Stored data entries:
------------------------------------------------------------------------
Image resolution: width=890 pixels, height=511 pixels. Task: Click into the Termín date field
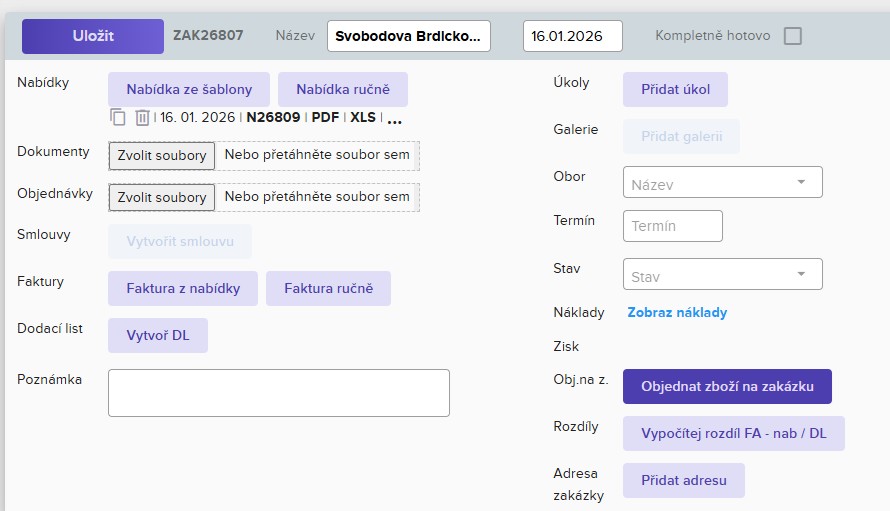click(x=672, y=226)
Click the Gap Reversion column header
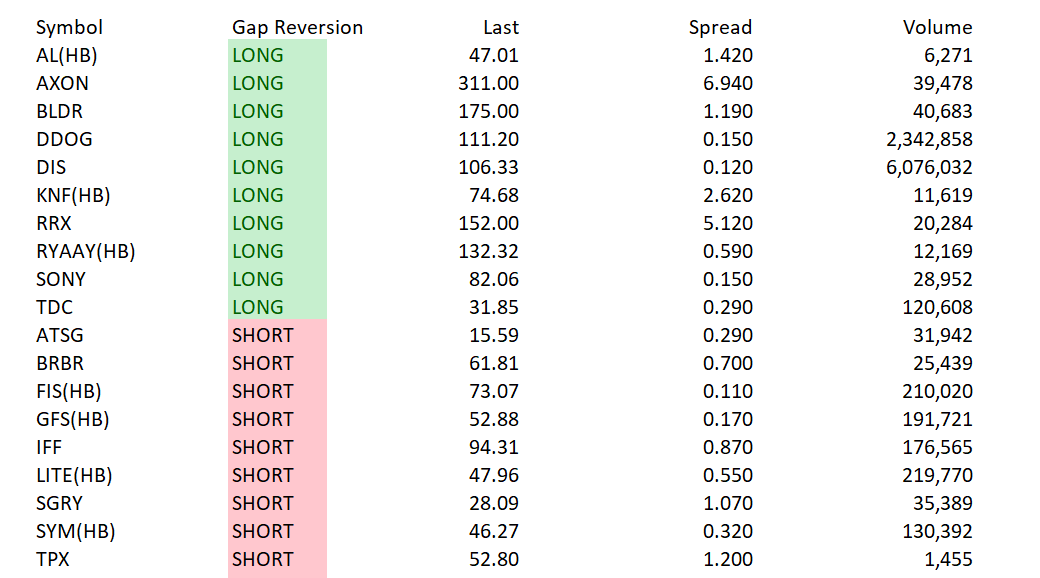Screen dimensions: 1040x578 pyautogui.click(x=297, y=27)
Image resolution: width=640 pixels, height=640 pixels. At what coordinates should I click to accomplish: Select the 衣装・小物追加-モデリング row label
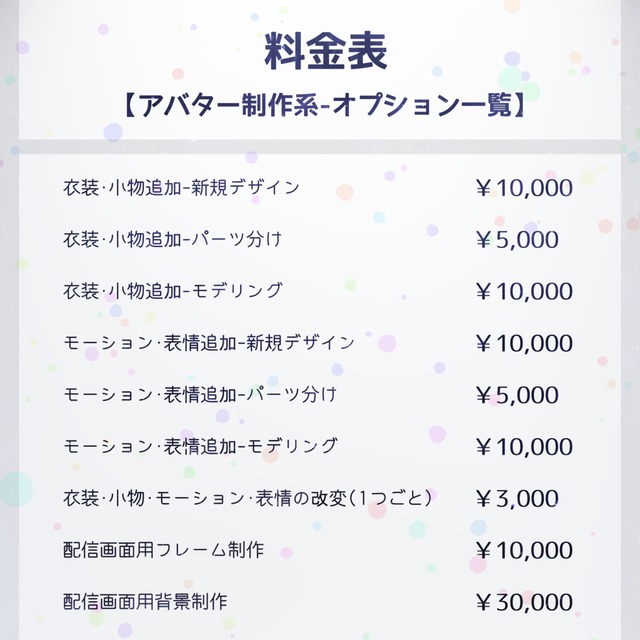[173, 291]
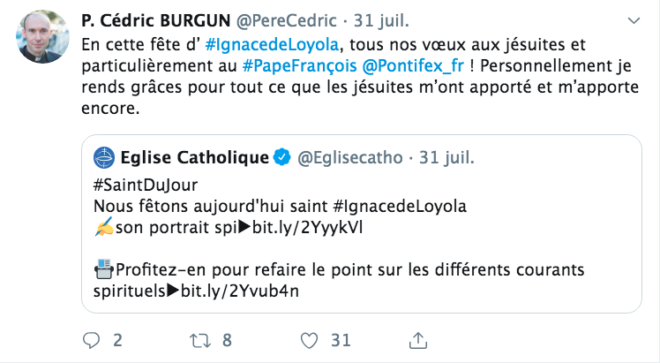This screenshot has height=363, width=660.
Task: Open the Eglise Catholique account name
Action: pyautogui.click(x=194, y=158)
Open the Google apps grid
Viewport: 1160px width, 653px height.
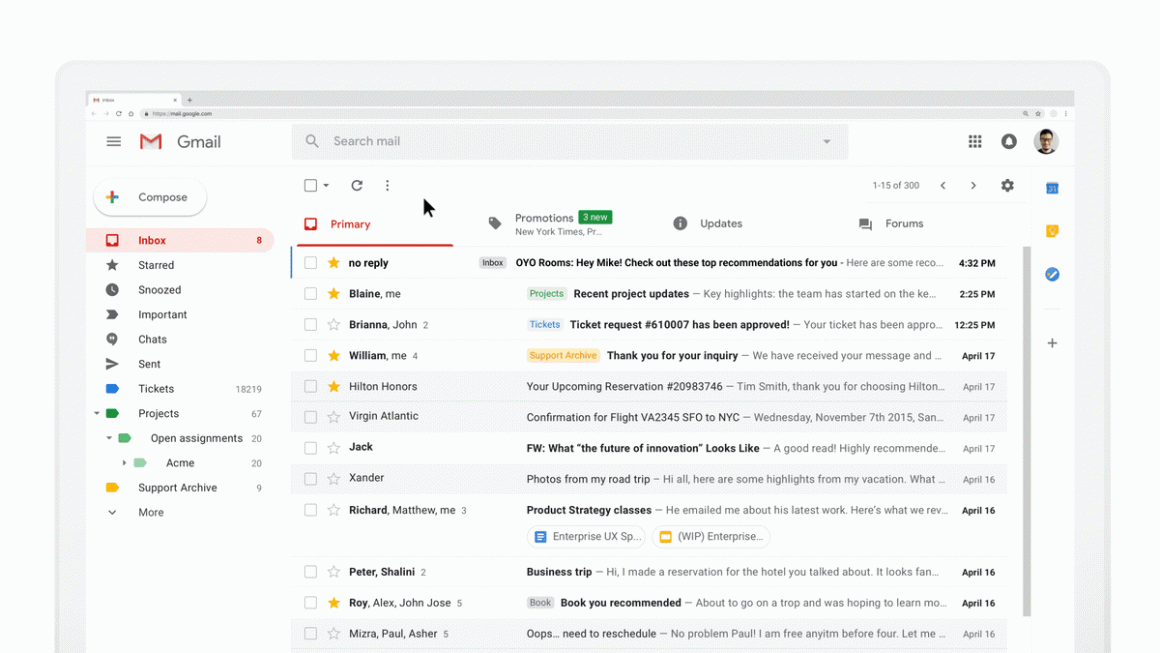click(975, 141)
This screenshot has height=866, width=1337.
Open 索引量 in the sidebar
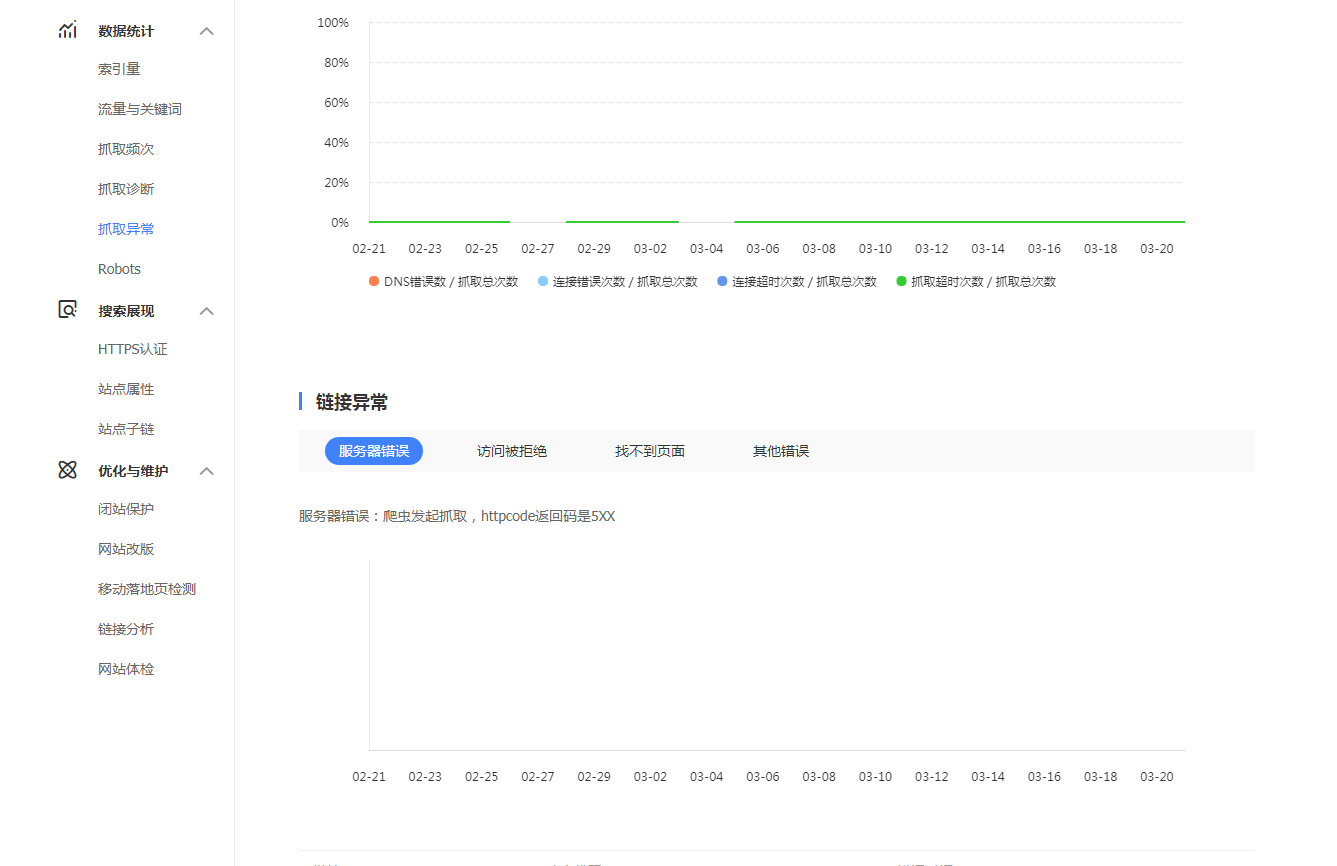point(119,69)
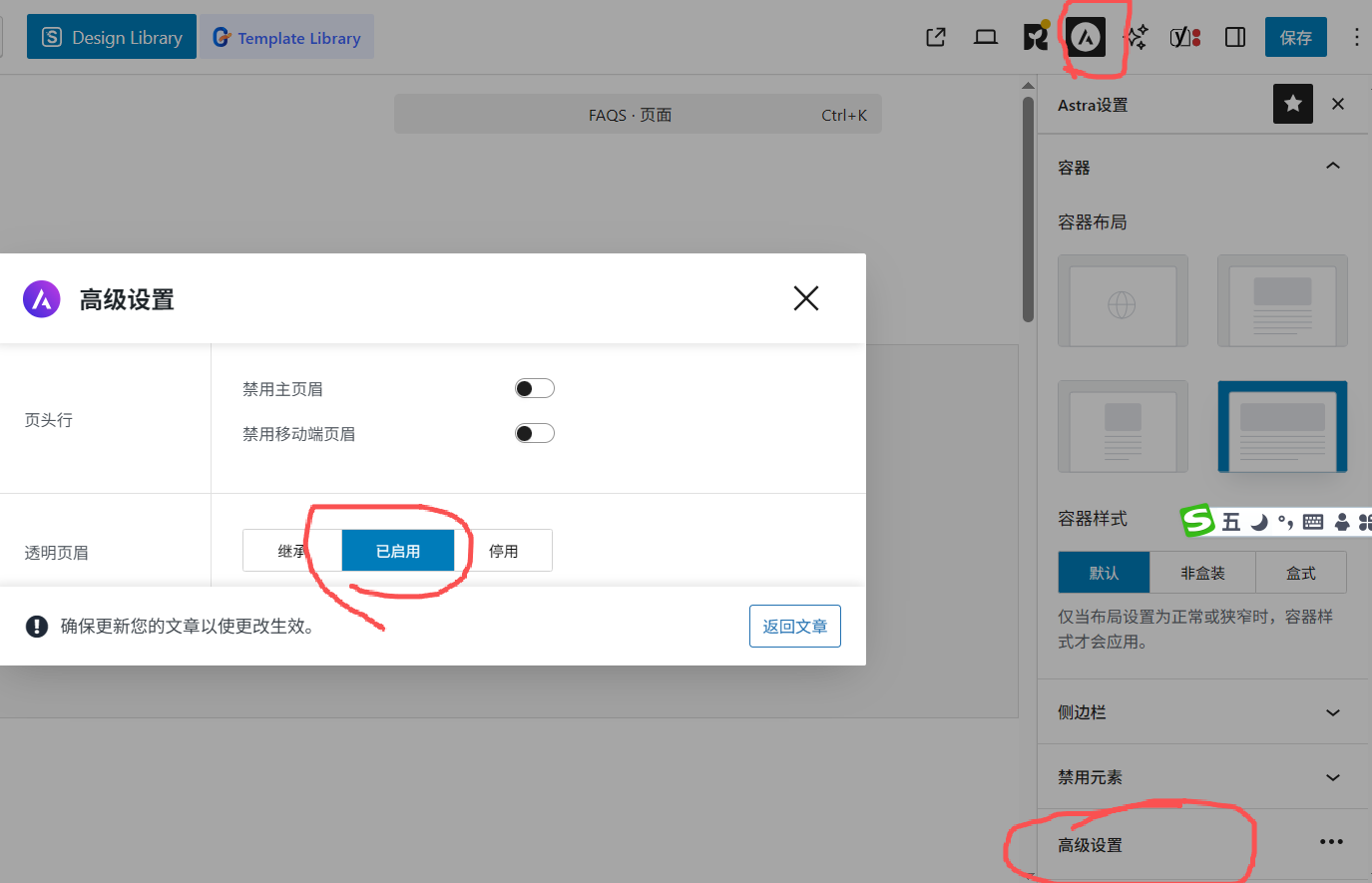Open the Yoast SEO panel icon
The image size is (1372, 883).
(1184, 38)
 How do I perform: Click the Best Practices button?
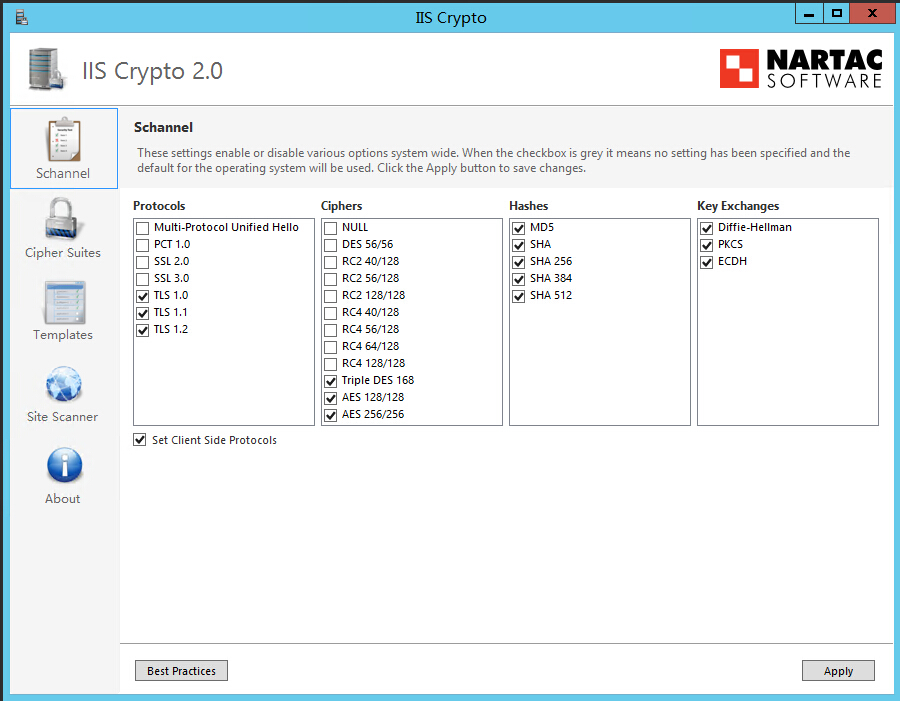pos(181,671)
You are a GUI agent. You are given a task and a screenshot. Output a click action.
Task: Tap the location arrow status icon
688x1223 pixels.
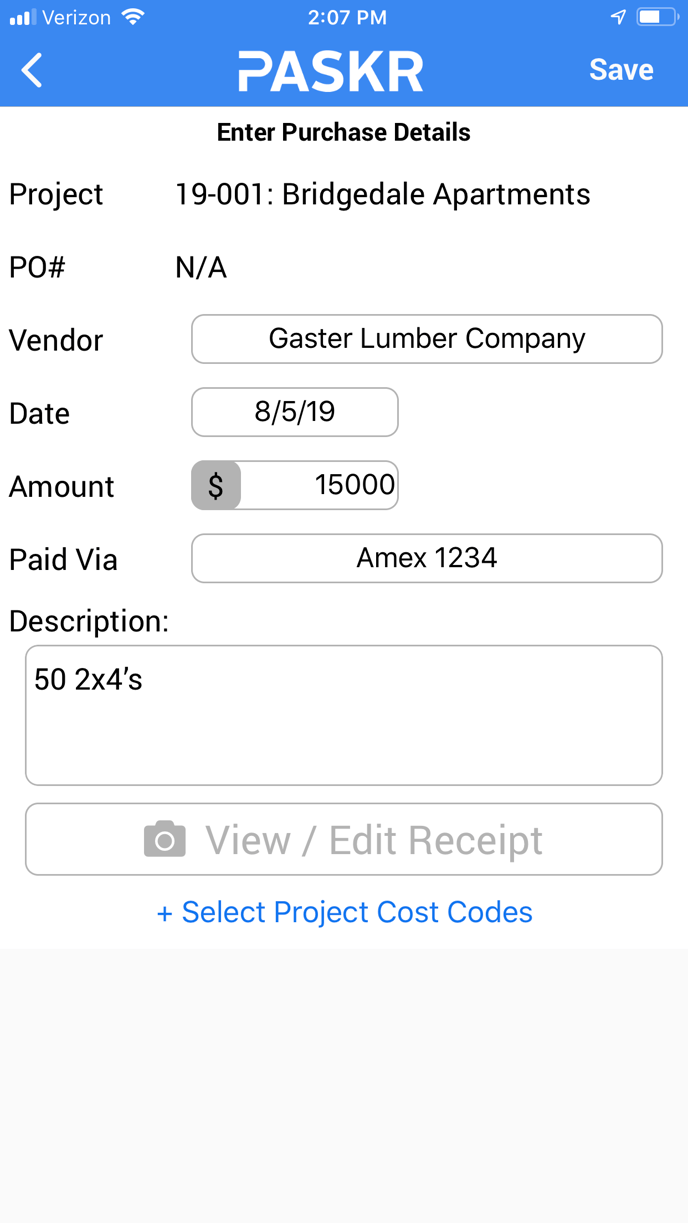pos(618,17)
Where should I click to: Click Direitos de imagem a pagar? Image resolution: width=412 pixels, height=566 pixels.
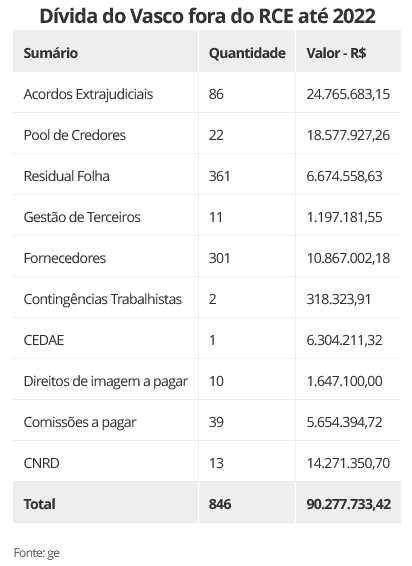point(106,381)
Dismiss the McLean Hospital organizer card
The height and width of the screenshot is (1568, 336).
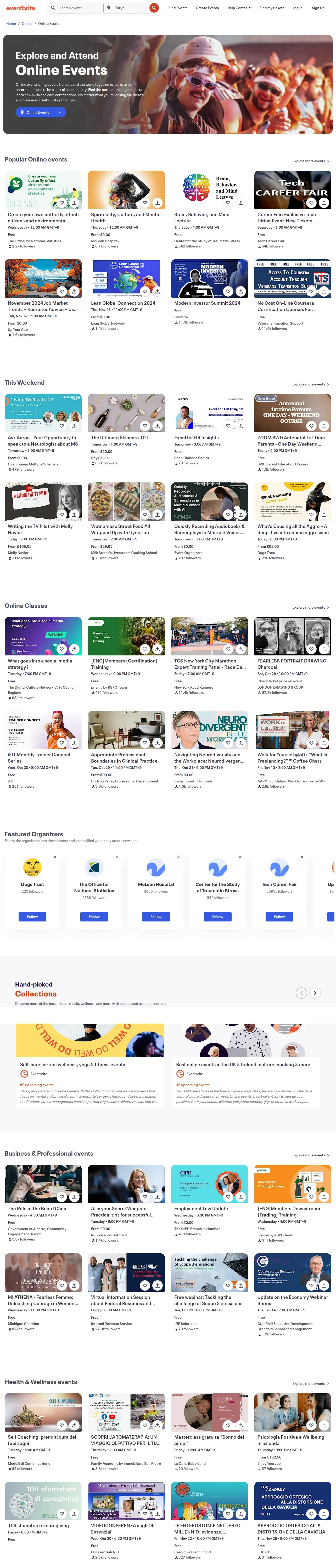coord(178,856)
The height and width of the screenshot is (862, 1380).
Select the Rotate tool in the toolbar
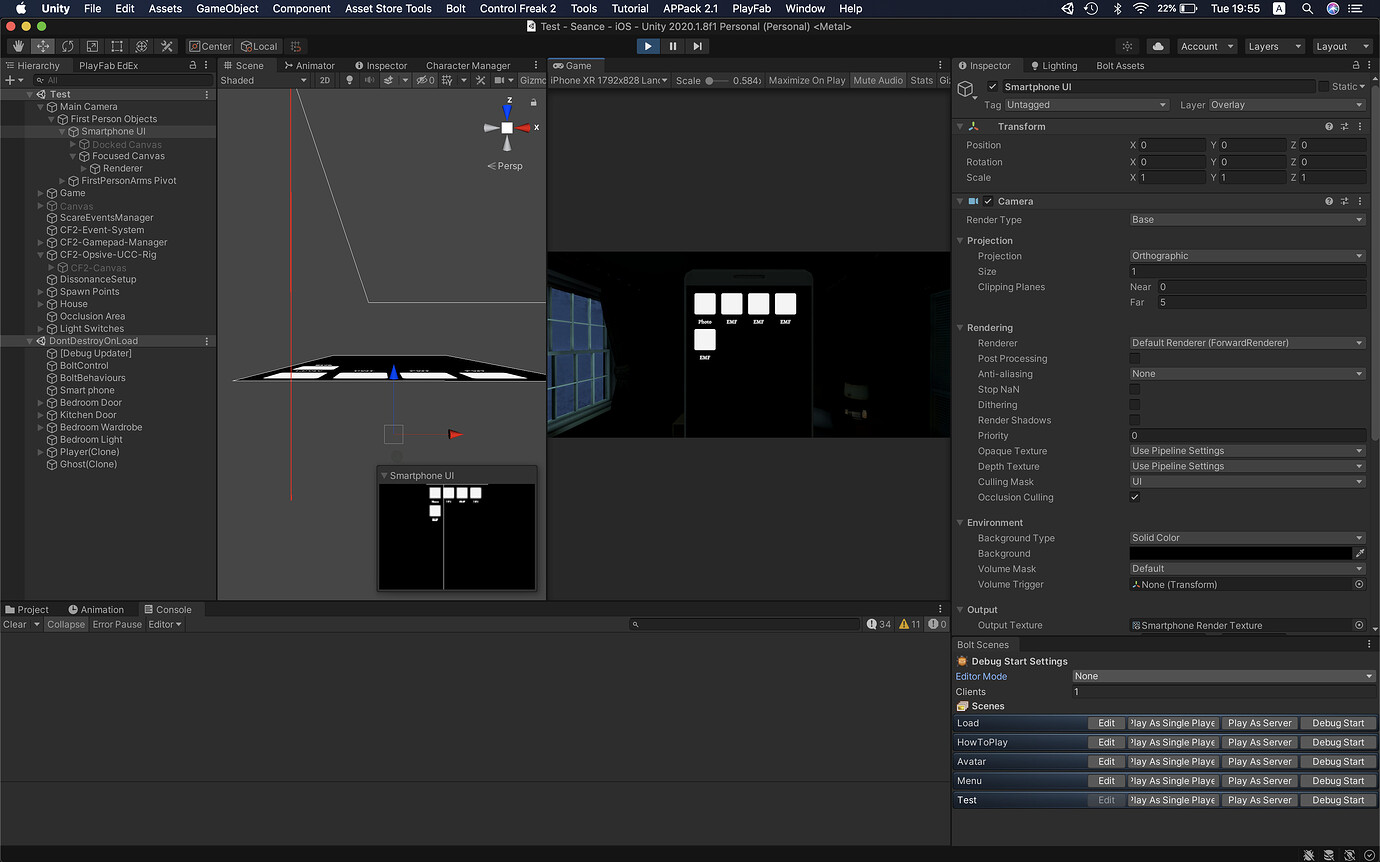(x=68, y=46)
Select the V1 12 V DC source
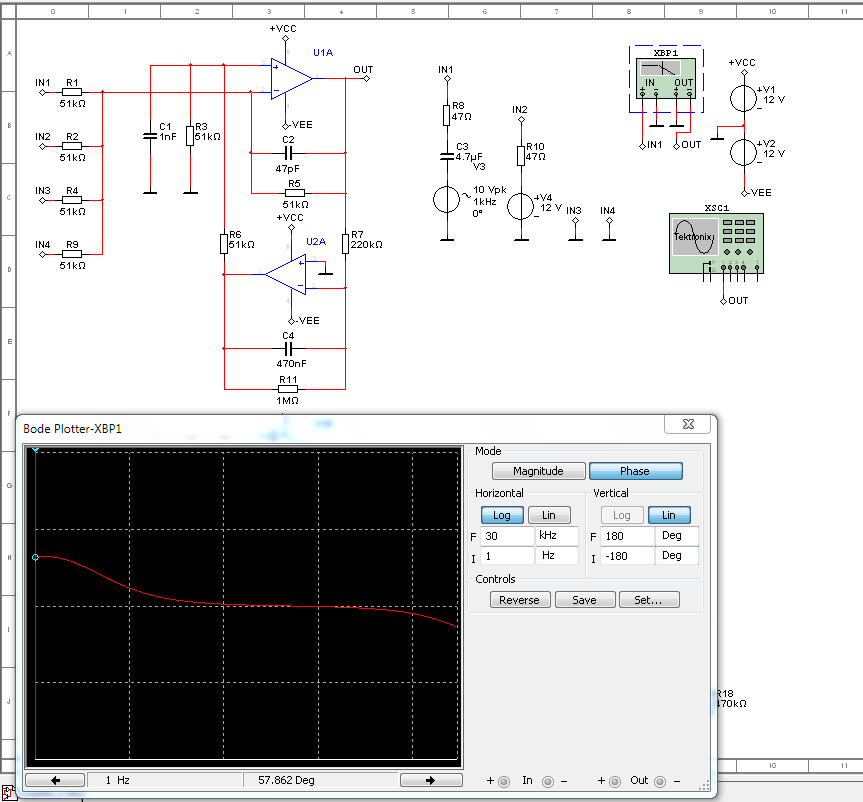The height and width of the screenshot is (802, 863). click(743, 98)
------------------------------------------------------------------------
What is being asked:
Word for word, copy the lines from the one with "You are a GUI" through the end of the entries above, and do not include any picture.

Answer for this exercise:
You are a GUI agent. You are given a task and a screenshot. Output a click action.
Task: Tap the location arrow status icon
688x1223 pixels.
pos(618,17)
Where should I click to: Click Direitos de imagem a pagar? Image resolution: width=412 pixels, height=566 pixels.
point(106,381)
Dismiss the McLean Hospital organizer card
The height and width of the screenshot is (1568, 336).
coord(178,856)
The height and width of the screenshot is (862, 1380).
Select the Rotate tool in the toolbar
(x=68, y=46)
Select the V1 12 V DC source
The height and width of the screenshot is (802, 863). click(743, 98)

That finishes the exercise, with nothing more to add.